Generating realistic synthetic electronic health records (EHRs) holds tremendous promise for accelerating healthcare research, facilitating AI model development and enhancing patient privacy. However, existing generative methods typically treat EHRs as flat sequences of discrete medical codes. This approach overlooks two critical aspects: the inherent hierarchical organization of clinical coding systems and the rich semantic context provided by code descriptions. Consequently, synthetic patient sequences often lack high clinical fidelity and have limited utility in downstream clinical tasks. In this paper, we propose the Hierarchy- and Semantics-Guided Transformer (HiSGT), a novel framework that leverages both hierarchical and semantic information for the generative process. HiSGT constructs a hierarchical graph to encode parent-child and sibling relationships among clinical codes and employs a graph neural network to derive hierarchy-aware embeddings. These are then fused with semantic embeddings extracted from a pre-trained clinical language model (e.g., ClinicalBERT), enabling the Transformer-based generator to more accurately model the nuanced clinical patterns inherent in real EHRs.
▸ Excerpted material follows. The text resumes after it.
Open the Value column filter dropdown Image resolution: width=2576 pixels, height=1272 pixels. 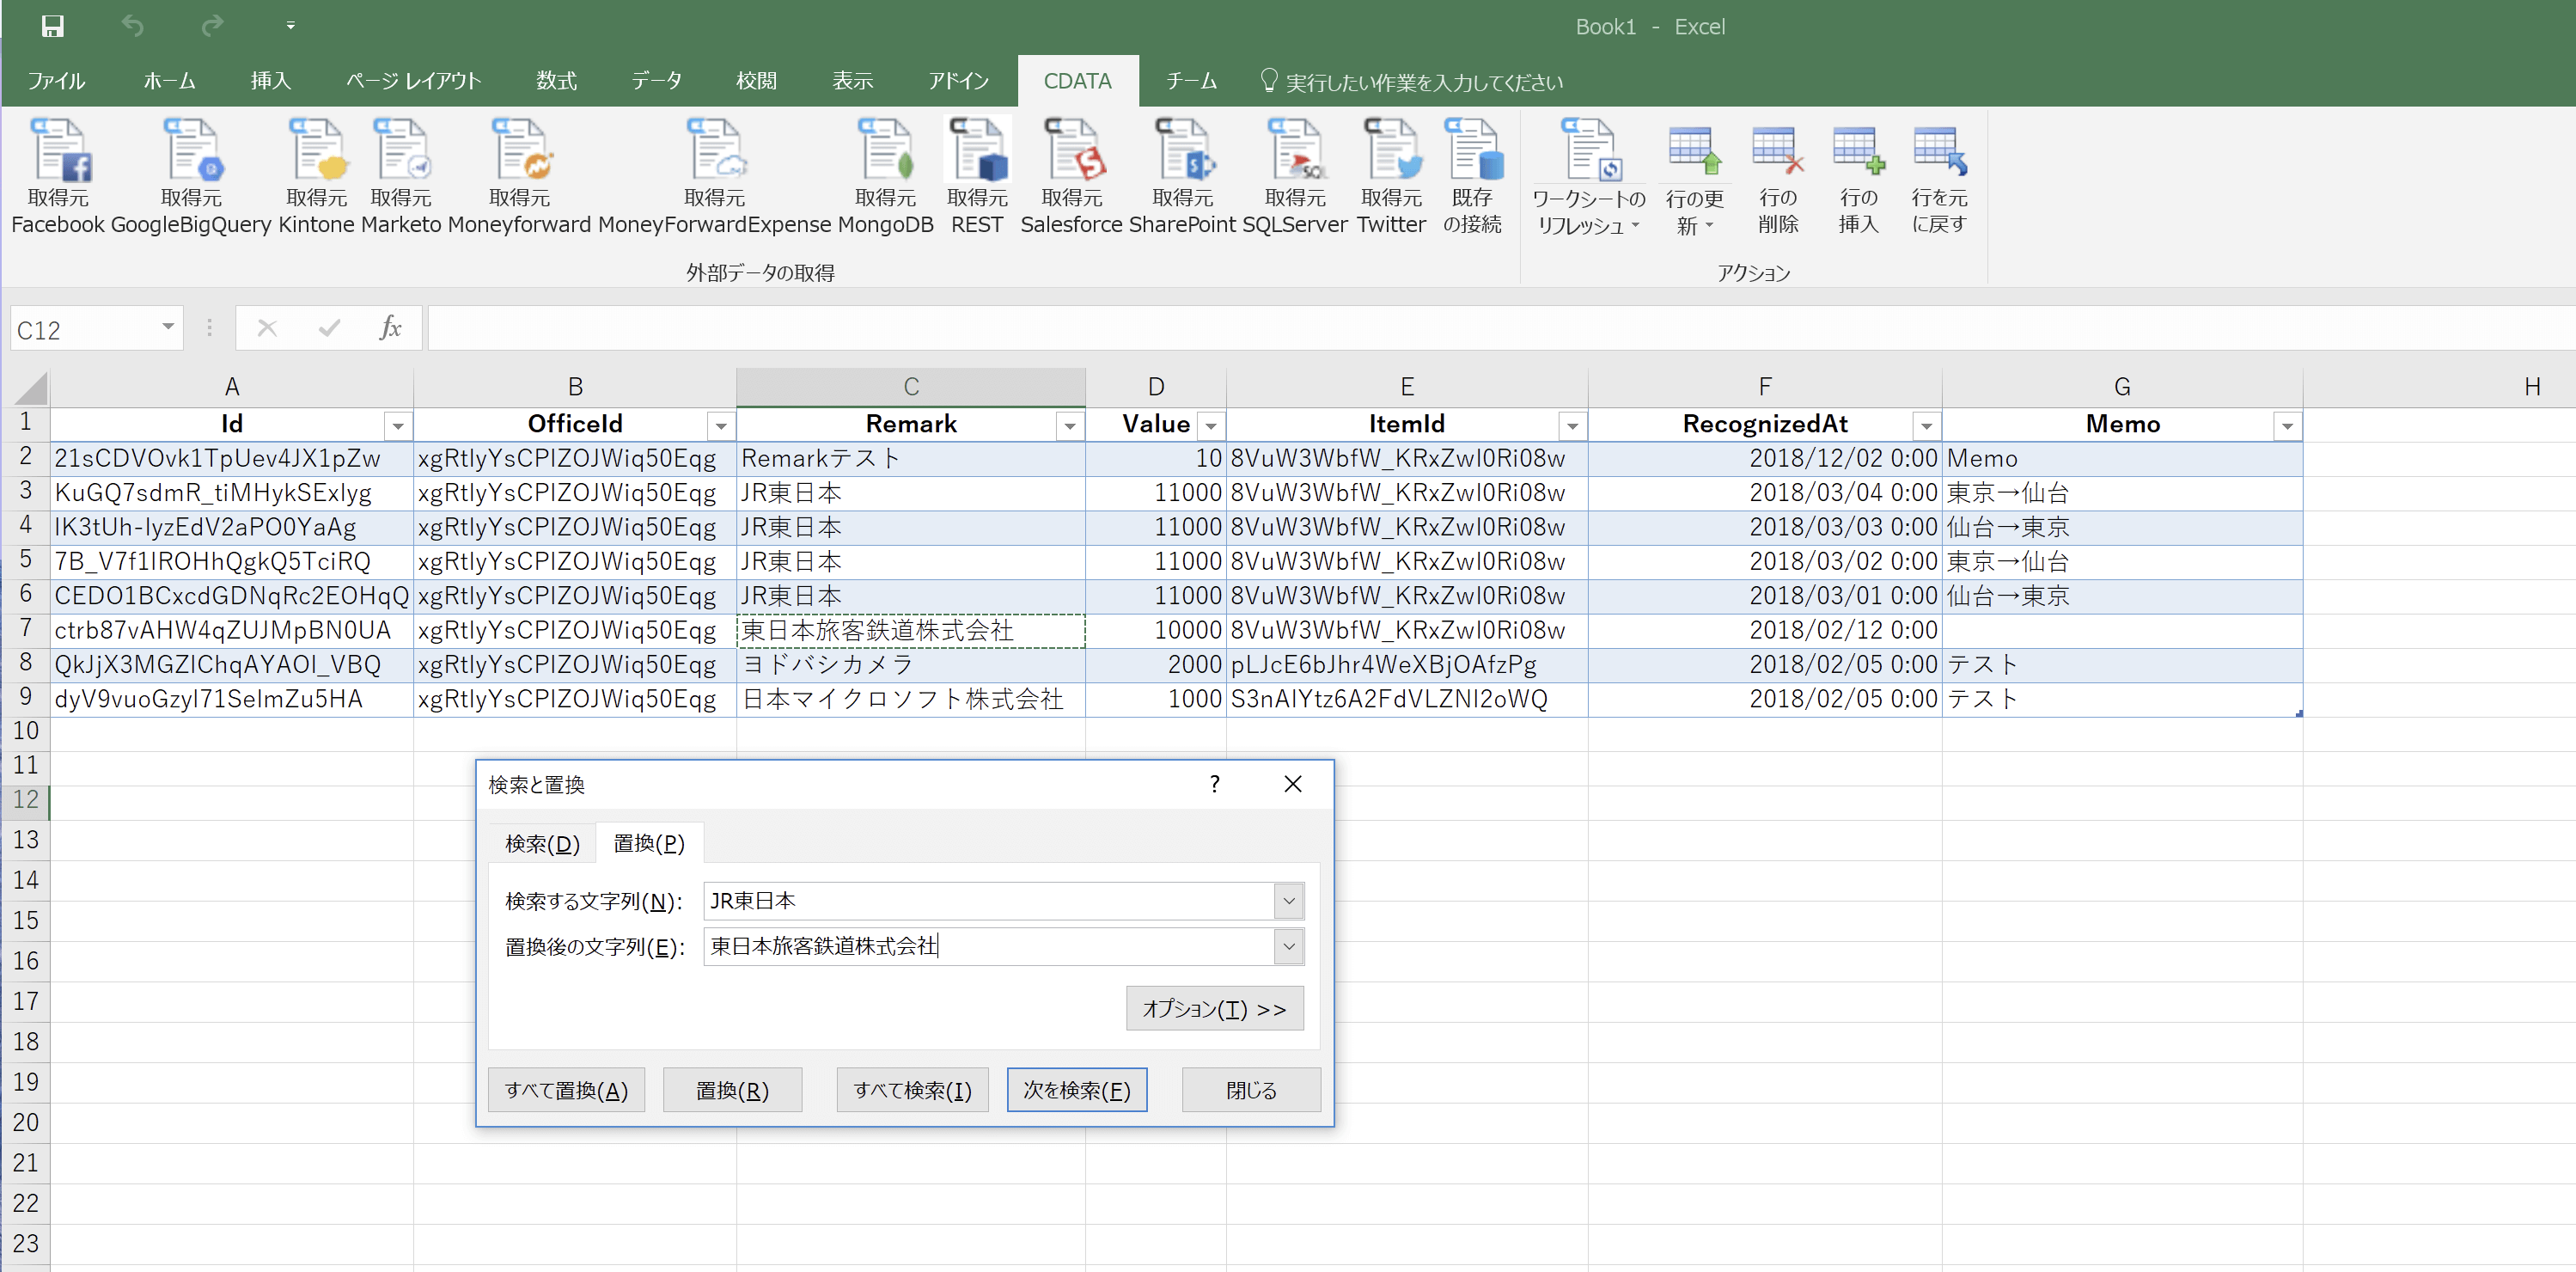[x=1211, y=426]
Extensive experiments on the MIMIC-III and MIMIC-IV datasets demonstrate that HiSGT significantly improves the statistical alignment of synthetic data with real patient records, as well as supports robust downstream applications such as chronic disease classification. By addressing the limitations of conventional raw code-based generative models, HiSGT represents a significant step toward clinically high-fidelity synthetic data generation and a general paradigm suitable for interpretable medical code representation, offering valuable applications in data augmentation and privacy-preserving healthcare analytics.